Existing research holds the persistent norms and values of the former GDR accountable for observing differences in various situations between East and West Germany; this may hold true for the present study as well. However, because the underlying dataset of this study is only balance sheet data, such a conclusion is impossible, as we cannot exclude the existence of other unobserved determinants or underlying mechanisms. Nonetheless, we investigate this aspect in more detail and adapt existing research that documents a significant influence of cultural attributes on the level of cash holdings to our setting. The higher cash holdings in East German firms would indicate that cultural attributes between East and West German firm managers are different, implying that the norms and values of the former GDR are persistent. In this stream of literature, we present two additional analyses that investigate the differences in cash holdings based on different cultural attributes. While the results of both analyses (i.e. firm size differentiation and dynamic speed of adjustment) are consistent with the hypothesis of different cultural attributes between East and West German managerial decision-making, we acknowledge that our study has several limitations which, nonetheless, provide fruitful paths for future research.

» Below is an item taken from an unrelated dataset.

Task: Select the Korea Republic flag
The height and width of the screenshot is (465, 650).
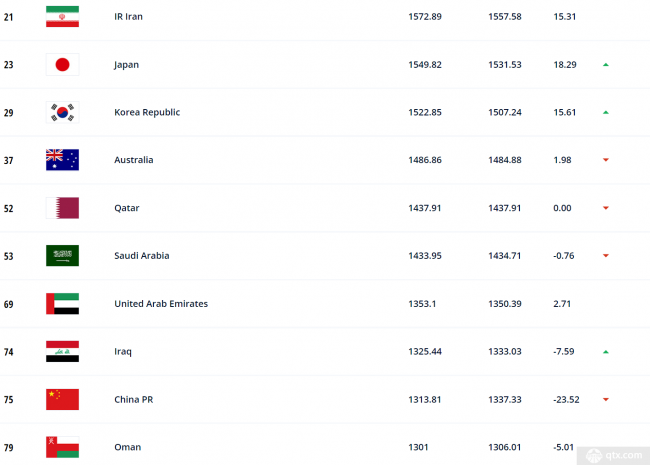Action: 62,112
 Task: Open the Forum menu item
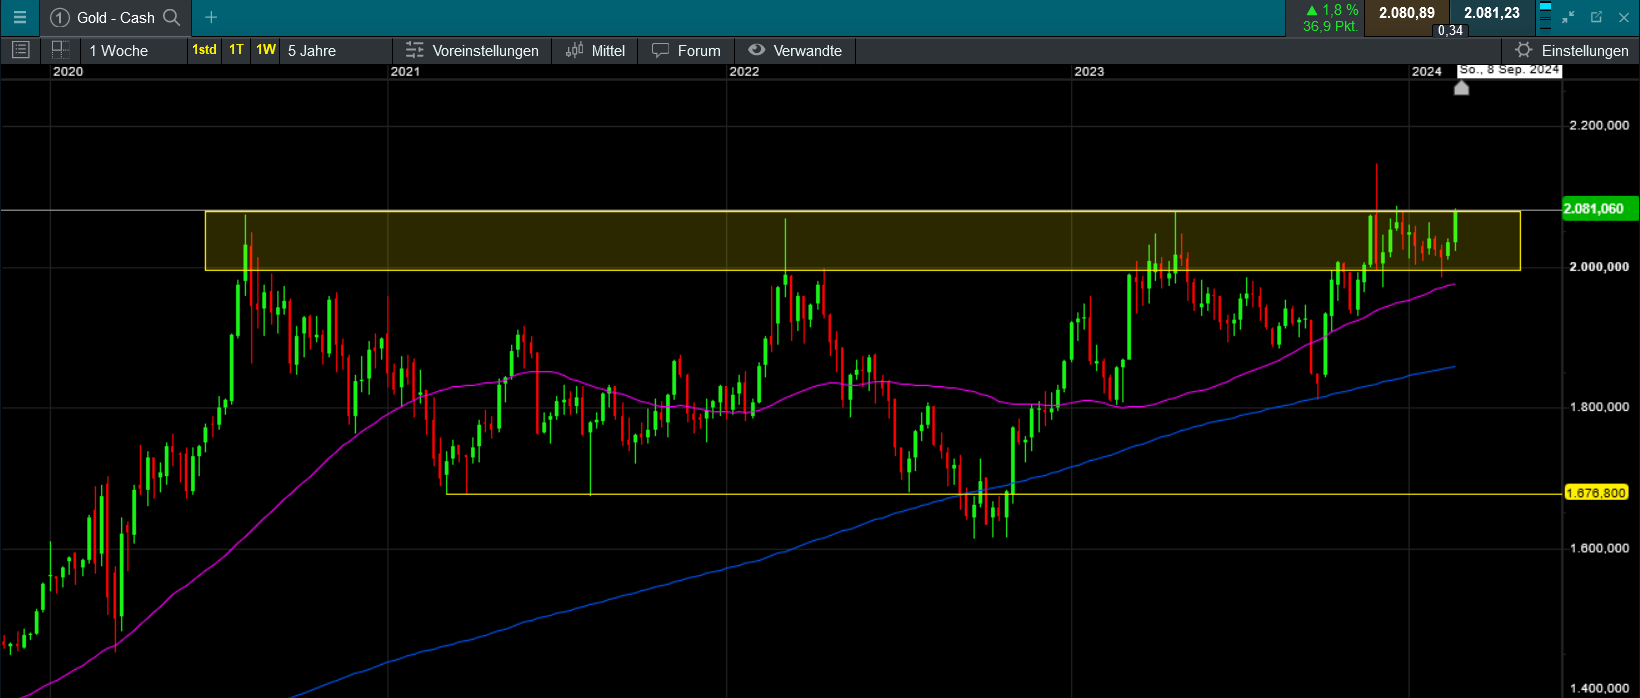686,50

First, as we lack information on the firm managers themselves, we cannot control for the case wherein West Germans migrate to East Germany to run a business, and vice versa. According to Wyrwich’s (2010) survey, however, more than 85% of East German firms are owned by East Germans. It may further be worthwhile to combine managers’ demographic data (i.e. gender, place of birth, level, and location of education) with accounting data to widen the knowledge base about differing cultural attributes of East and West German firm managers, respectively. Second, by drawing on Chen et al.’s (2015) and Orlova’s (2020) hypotheses, we show that our observation is consistent with the hypothesis of different cultural attributes between East and West German managerial decision-making. However, existing research has also used several other cultural attributes to explain differences in corporate cash holdings—similar hypotheses can be developed with differences in, for instance, uncertainty avoidance, long-term orientation, or the level of trust. Third, we focus only on the level of corporate cash holdings as one aspect of managerial decision-making. While cash holdings represent an important corporate finance decision, future studies can also focus on other managerial decisions such as inventories, accounts payable, or retained earnings.

In conclusion, survey-based research in combination with accounting data is necessary to investigate the underlying mechanisms of managerial decision-making and whether (and if so, which) cultural attributes differ between East and West German firm managers. The survey data can indicate potential differences in cultural attributes, while the combined accounting data can allow conclusions regarding the effect on managerial decision-making. While this study contributes to the existing literature by extending research on the differences between East and West Germany and adding to the growing body of finance research on cultural attributes, further research that investigates the underlying mechanisms is of paramount importance. Understanding the determinants of differences in managerial decision-making can be valuable for transition economies worldwide that are experiencing a change in their socioeconomic framework. Such research adds an additional dimension to the literature that examines entrepreneurship, financial deepening, and consumption behaviour in transition economies (see Bursztyn and Cantoni 2016; McMillan and Woodruff 2002; Smallbone and Welter 2001; Wu et al. 2012).